29/12/2015 04:10 GMT | Updated 28/12/2016 05:12 GMT

The Northern No-Powerhouse

Boxing Day saw another victim of George Osborne's ideologically driven obsession to cut government spending - the homes, businesses and flood defences of Northern England.

After "unprecedented" flooding has forced thousands to leave their homes, possessions and businesses in Leeds, York and Manchester, it has been revealed that the government rejected encouragement from the Committee for Climate Change to introduce a new strategy for flooding. Just weeks before the flooding began in Cumbria, the government claimed investing in flood defences and developing new strategies to deal with extreme weather, would "not be appropriate at this time".

Leeds North East MP Fabian Hamilton warned in 2011 that major flooding in Leeds and surrounding areas could "set back the economic recovery of the North for many years", after the Coalition decided to cut flood defences by 8%. The Prime Minister's sudden vow to 'do whatever is necessary' to help the victims of the floods, is either an extremely late reaction to Fabian Hamilton's warnings four years ago, or the fact that the government is seemingly bound to ideological cuts, no matter what the consequences.

The largest ever inland flood defence scheme, to be built across 12 miles of the River Aire, was put on hold in 2011 by the coalition, on account of it being 'hugely expensive', according to former floods minister, Richard Benyon. Mr Benyon clearly misinterpreted the costs that a major flooding disaster, much like the events of the last few days, would bring to the North. The clean-up process, losses to businesses and personal damages will dwarf the money saved by the government in the cuts to flood defences, as KPMG has predicted the costs will breach £5 billion.

After a report commissioned by Michael Pitt in 2007 called on the government to invest in adapting to an increased flood risk, it became obvious to some that more had to be done. The Labour government responded and increased government spending on flood defences until they left office in 2010.

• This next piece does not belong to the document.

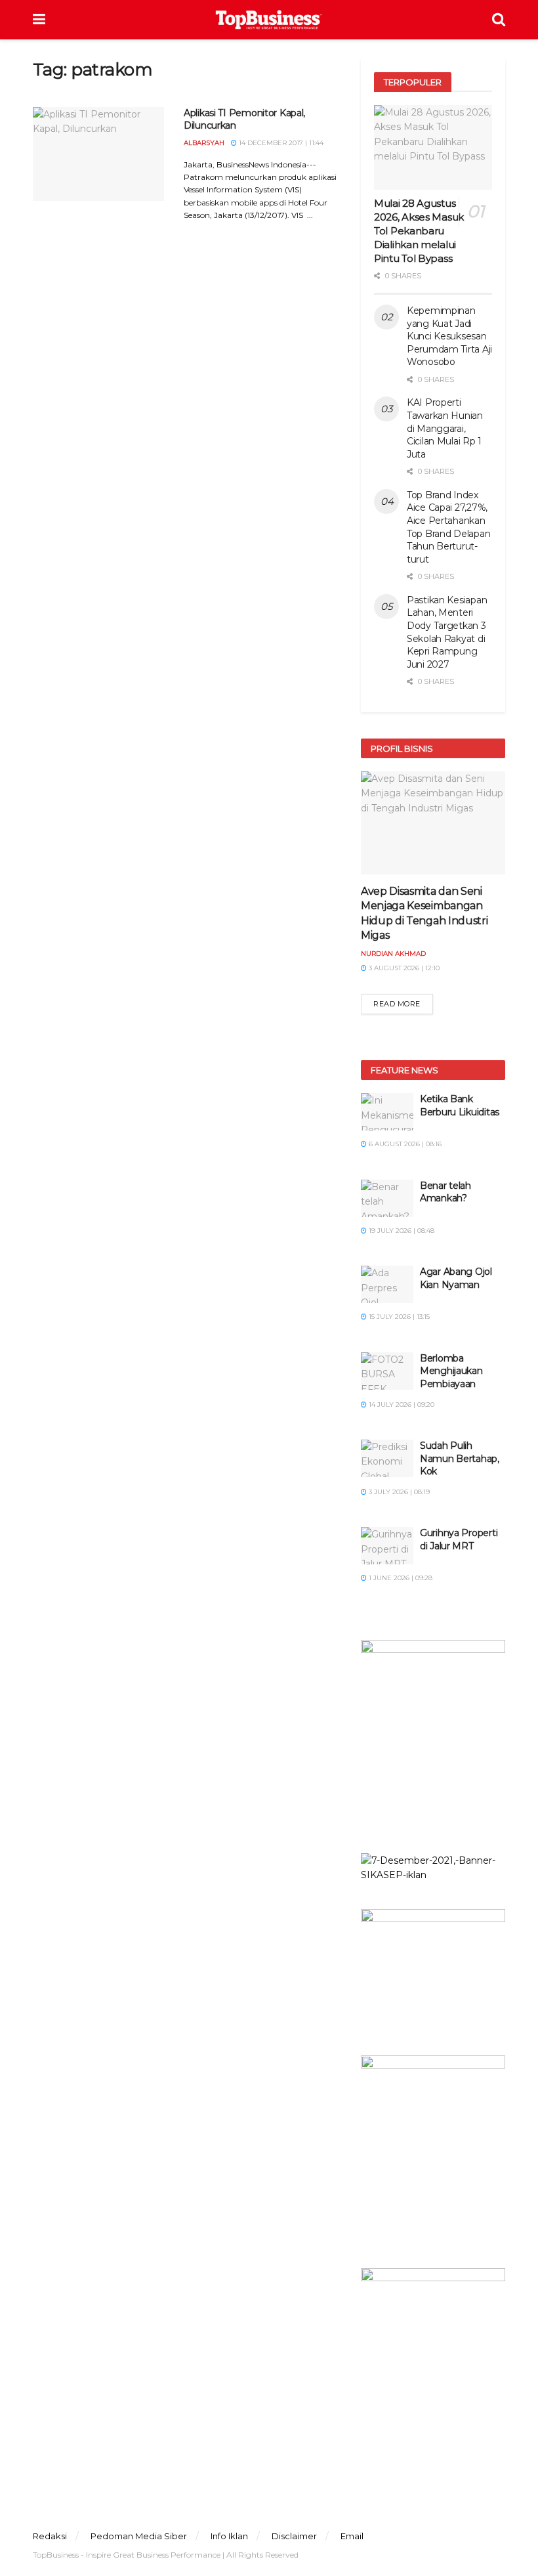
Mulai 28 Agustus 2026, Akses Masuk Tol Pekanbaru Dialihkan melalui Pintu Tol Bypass (419, 231)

Arguments suggesting Labour overspent during their time in government have gone too far when they are making excuses for an incompetent Conservative government, who refuse to invest in protecting the safety of human life and well-being in the North of England. Over £540m a year was planned to be spent on flood defences in England after Osborne's first spending review in 2011, but projects in Leeds, York, Thirsk and Morpeth were all put on hold - all now the victims of severe flooding and extensive personal and economic damage.

While the emergency services are doing a fantastic job in helping the victims of floods in Yorkshire, Lancashire and Cumbria, the Chancellor has gone a long way in bringing his 'Northern Powerhouse' to its knees. Thousands are now living without power or have been forced to flee their homes completely, while it becomes apparent that the government has systematically disregarded the safety of thousands in some of the most populated Northern cities.